If you plan to gather other events in the future, use the UR. As far as item or 
user based recommendations, the UR will give either based on the query with the 
same data and model, as some others will do. The UR allows you to mix both 
types in a single query, which may be useful with small amounts of individual 
user data.

Also the accepted wisdom about this it to put item-based recs on item detail 
pages, and user-based recs elsewhere, when you don’t have an item to base recs 
on, or in another placement on any page.

You can have many different placements of recs in any page by changing the 
queries. This is how Netflix gets rows and rows of specialized recs for 
different things all based on the same data. The UR queries are quite flexible.


On Mar 23, 2017, at 7:08 AM, Vaghawan Ojha <[email protected] 
<mailto:[email protected]>> wrote:

Hi, 

I've been trying to deploy a recommendation system using 
https://github.com/PredictionIO/template-scala-parallel-universal-recommendation
 
<https://github.com/PredictionIO/template-scala-parallel-universal-recommendation>.
--------
• _Work instructions_:
1. Quote every sentence in the recommendation email that mentions the UR.
2. Extend the recommendation email, picking up right after its final line.

• _Recorded data_:
--------
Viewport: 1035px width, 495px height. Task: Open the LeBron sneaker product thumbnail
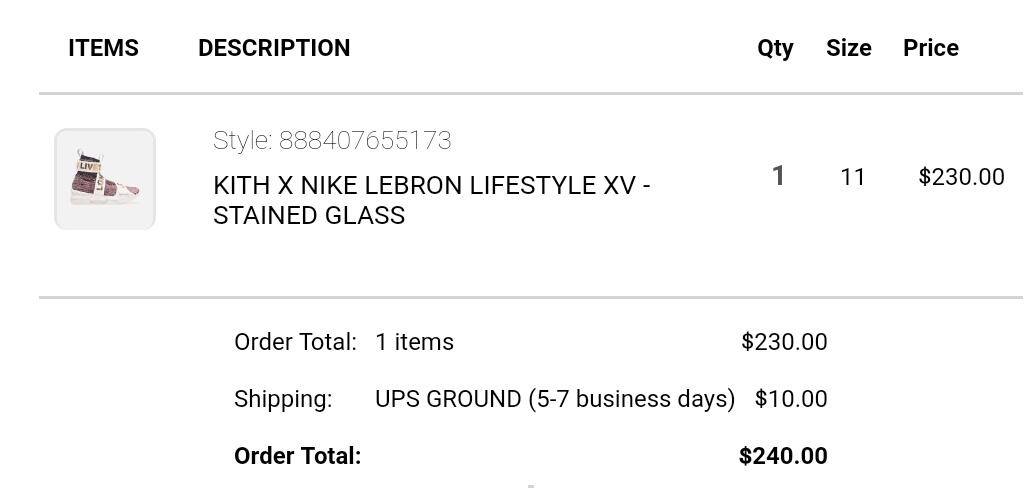click(x=105, y=179)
--------
• _Answers to the exercises_:
1.
1. "If you plan to gather other events in the future, use the UR."
2. "As far as item or user based recommendations, the UR will give either based on the query with the same data and model, as some others will do."
3. "The UR allows you to mix both types in a single query, which may be useful with small amounts of individual user data."
4. "The UR queries are quite flexible."

2.
 

I've purchase history of user something like this: 
user_id, product_id and purchase_date, so I will be using user_id and 
product_id to determine the recommendation. I'm not sure if I would be able to 
customize the default even parameter. 

Do you have any suggestions like which template would be more suitable for my 
problem. I don't have data like rating or view state, I only have data about 
user and product they purchased. I need something like item based similarity as 
well as user based item similarity.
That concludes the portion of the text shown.